Developing Distributed Models with Spark¶

Feng Li

School of Statistics and Mathematics

Central University of Finance and Economics

feng.li@cufe.edu.cn

https://feng.li/

Outline

  • The move-code-to-data philosophy
  • What do we have with Spark?
  • What do we (statisticians) miss with distributed platforms?
  • Why is it difficult to develop statistical models on distributed systems?
  • Spark APIs for statisticians to develop distributed models
    • UDFs for DataFrames-based API
    • RDD API with linear algebra support
      • Linear algebra and optimization
      • Random variable generator and distribution
  • Real projects on Spark
    • DLSA: Least squares approximation for a distributed system
    • Distributed quantile regression by pilot sampling and one-step updating.
    • Distributed ARIMA models for ultra-long time series
  • Take home message

The move-code-to-data philosophy¶

  • The traditional supercomputer requires repeat transmissions of data between clients and servers. This works fine for computationally intensive work, but for data-intensive processing, the size of data becomes too large to be moved around easily.

  • A distributed systems focuses on moving code to data.

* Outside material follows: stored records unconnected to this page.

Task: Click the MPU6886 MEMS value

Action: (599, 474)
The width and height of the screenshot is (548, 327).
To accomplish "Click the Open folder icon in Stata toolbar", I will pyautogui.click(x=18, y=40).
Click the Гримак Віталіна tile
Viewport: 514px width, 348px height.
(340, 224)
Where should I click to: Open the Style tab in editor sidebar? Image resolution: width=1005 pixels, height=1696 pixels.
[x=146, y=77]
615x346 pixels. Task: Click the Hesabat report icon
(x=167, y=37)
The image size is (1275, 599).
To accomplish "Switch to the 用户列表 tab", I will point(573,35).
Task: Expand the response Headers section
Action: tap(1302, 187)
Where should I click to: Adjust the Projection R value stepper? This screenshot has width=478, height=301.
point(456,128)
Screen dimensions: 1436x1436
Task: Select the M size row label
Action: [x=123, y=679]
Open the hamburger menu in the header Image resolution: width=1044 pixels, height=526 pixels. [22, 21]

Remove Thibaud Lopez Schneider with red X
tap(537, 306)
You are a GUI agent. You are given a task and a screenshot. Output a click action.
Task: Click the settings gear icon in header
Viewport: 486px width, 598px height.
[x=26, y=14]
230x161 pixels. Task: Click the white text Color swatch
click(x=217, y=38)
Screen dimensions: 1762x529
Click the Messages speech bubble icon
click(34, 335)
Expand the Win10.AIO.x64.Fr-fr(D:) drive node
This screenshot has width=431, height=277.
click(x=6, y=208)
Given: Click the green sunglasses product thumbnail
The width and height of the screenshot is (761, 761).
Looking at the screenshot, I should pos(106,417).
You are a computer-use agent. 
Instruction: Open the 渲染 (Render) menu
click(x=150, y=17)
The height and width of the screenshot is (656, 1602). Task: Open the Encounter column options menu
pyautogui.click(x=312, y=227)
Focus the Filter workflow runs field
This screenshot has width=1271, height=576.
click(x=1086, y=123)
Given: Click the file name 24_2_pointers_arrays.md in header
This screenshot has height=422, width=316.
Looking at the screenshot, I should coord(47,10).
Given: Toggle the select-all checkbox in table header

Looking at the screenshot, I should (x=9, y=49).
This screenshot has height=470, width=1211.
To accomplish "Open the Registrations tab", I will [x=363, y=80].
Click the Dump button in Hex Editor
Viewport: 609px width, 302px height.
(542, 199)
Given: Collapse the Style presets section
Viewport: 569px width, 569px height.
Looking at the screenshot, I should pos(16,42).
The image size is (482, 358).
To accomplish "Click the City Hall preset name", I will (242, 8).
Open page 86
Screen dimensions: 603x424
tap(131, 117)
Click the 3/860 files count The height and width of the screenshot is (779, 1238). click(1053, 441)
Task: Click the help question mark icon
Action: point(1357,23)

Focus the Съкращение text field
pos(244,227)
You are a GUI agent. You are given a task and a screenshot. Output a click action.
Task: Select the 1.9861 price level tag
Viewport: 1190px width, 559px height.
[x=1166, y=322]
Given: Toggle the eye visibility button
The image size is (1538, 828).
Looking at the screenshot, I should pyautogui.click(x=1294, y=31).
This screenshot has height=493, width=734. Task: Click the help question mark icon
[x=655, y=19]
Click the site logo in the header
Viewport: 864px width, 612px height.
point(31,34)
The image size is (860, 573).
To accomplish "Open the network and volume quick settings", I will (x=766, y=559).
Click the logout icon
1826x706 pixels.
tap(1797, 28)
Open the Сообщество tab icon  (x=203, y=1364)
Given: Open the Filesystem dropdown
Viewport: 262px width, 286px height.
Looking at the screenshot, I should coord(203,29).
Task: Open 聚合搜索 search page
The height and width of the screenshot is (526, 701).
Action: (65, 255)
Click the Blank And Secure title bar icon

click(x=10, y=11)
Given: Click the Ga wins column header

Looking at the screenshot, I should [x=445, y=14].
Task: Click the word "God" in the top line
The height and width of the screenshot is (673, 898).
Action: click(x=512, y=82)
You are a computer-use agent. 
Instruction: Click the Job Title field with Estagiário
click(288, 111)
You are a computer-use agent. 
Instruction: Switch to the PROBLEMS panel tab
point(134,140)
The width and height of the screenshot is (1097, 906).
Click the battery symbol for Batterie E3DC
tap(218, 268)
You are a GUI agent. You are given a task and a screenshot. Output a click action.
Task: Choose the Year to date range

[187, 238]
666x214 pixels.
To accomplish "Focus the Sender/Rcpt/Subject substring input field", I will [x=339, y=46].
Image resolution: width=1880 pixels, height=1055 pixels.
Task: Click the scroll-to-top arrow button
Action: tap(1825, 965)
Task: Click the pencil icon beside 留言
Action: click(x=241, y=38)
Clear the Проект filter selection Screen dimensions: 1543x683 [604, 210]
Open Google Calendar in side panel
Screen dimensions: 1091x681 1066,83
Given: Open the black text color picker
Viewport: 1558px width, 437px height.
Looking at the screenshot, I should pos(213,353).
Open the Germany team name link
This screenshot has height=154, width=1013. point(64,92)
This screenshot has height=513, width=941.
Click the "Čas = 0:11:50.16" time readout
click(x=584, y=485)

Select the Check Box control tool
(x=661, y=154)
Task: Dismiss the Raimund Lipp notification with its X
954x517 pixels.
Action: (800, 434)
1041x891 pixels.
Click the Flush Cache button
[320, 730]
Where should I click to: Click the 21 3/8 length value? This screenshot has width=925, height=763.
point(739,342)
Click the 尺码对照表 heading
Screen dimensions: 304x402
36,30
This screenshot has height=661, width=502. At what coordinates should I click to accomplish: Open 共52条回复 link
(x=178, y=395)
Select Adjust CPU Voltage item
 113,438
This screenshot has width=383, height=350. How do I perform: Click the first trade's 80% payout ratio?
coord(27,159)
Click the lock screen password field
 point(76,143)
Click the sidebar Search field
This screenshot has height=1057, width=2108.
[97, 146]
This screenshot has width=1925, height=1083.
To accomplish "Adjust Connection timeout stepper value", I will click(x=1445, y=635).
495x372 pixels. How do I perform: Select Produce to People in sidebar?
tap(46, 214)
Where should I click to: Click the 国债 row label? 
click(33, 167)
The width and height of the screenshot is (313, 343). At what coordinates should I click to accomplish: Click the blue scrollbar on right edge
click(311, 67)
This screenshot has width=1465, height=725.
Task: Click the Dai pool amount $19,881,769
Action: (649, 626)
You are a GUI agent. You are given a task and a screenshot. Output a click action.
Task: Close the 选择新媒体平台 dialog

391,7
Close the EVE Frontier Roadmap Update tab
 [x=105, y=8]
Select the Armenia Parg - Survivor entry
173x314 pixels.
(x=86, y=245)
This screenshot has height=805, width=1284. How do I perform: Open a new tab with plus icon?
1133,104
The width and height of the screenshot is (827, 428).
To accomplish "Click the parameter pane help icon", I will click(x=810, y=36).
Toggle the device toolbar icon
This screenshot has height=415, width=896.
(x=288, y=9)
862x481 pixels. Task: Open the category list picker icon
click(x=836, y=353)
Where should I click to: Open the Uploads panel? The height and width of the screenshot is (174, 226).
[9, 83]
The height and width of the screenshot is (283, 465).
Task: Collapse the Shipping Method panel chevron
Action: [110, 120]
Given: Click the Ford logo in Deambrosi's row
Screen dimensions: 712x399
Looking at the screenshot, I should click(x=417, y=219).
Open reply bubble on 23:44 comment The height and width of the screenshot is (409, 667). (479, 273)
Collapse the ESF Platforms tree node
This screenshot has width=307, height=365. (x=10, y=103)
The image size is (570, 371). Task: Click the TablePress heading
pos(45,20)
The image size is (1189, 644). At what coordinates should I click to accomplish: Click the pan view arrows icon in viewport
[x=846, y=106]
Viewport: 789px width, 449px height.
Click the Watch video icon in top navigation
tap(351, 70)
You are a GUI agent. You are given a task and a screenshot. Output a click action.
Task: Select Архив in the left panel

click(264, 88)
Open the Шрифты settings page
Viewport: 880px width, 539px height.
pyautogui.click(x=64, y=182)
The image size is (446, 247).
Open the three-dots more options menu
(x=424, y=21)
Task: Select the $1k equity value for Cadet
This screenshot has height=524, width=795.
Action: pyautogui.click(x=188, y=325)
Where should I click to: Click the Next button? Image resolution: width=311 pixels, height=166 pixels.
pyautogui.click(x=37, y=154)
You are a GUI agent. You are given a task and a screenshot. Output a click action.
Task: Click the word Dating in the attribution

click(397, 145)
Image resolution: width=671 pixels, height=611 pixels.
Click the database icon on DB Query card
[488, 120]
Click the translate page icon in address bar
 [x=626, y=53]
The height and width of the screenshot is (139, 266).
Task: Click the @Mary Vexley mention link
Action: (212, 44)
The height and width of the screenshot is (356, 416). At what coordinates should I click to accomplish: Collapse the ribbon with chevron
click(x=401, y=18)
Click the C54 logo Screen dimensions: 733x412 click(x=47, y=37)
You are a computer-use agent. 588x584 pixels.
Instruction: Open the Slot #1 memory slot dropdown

  • The clients send only the programs to be executed, and these programs are usually small.

  • More importantly, data are broken up and distributed across the cluster, and as much as possible, computation on a piece of data takes place on the same machine where that piece of data resides.

  • The whole process is known as MapReduce.

MapReduce

Spark-GitHub

ms

What do we have with Spark?¶

Spark-ML

What do we ( statisticians ) miss with distributed platforms?¶

  • Interpretable statistical models such as GLM and Time Series Forecasting Models.

  • Efficient Bayesian inference tools such as MCMC, Gibbs and Variational Inference.

  • Distributed statistical visualization tools like ggplot2, seaborn and plotly

  • ...

Why is it difficult to develop statistical models on distributed systems?¶

-- Especially for statisticians

  • No unified solutions to deploy conventional statistical methods to distributed computing platform.

  • Steady learning curve for using distributed computing.

  • Could not balance between estimator efficiency and communication cost.

  • Unrealistic models assumptions, e.g. requiring data randomly distributed.

Spark APIs for statisticians to develop distributed models¶

UDFs for DataFrames-based API¶

  • User-Defined Functions (UDFs) are a feature of Spark that allows users to define their own functions when the system's built-in functions are not enough to perform the desired task.

  • The API is available in Spark (>= 2.3).

  • It runs with PySpark (requiring Apache Arrow) and Scala.

RDD API with linear algebra support¶

  • MLlib uses linear algebra packages Breeze, dev.ludovic.netlib, and netlib-java for optimized numerical processing.

  • Only available in Scala.

  • Steady learning curve.

Linear algebra and optimization¶

  • ml.linalg. Matrix(), DenseMatrix(), SparseMatrix()

  • mllib.linalg. SingularValueDecomposition(), QRDecomposition()

  • mllib.linalg.distributed. BlockMatrix(), CoordinateMatrix(), IndexedRow(), IndexedRowMatrix(), RowMatrix()

  • mllib.optimization. LBFGS(), GradientDescent()

Random variable generator and distribution¶

  • mllib.random. GammaGenerator(), LogNormalGenerator(), PoissonGenerator(), StandardNormalGenerator(), UniformGenerator(), WeibullGenerator(), ExponentialGenerator()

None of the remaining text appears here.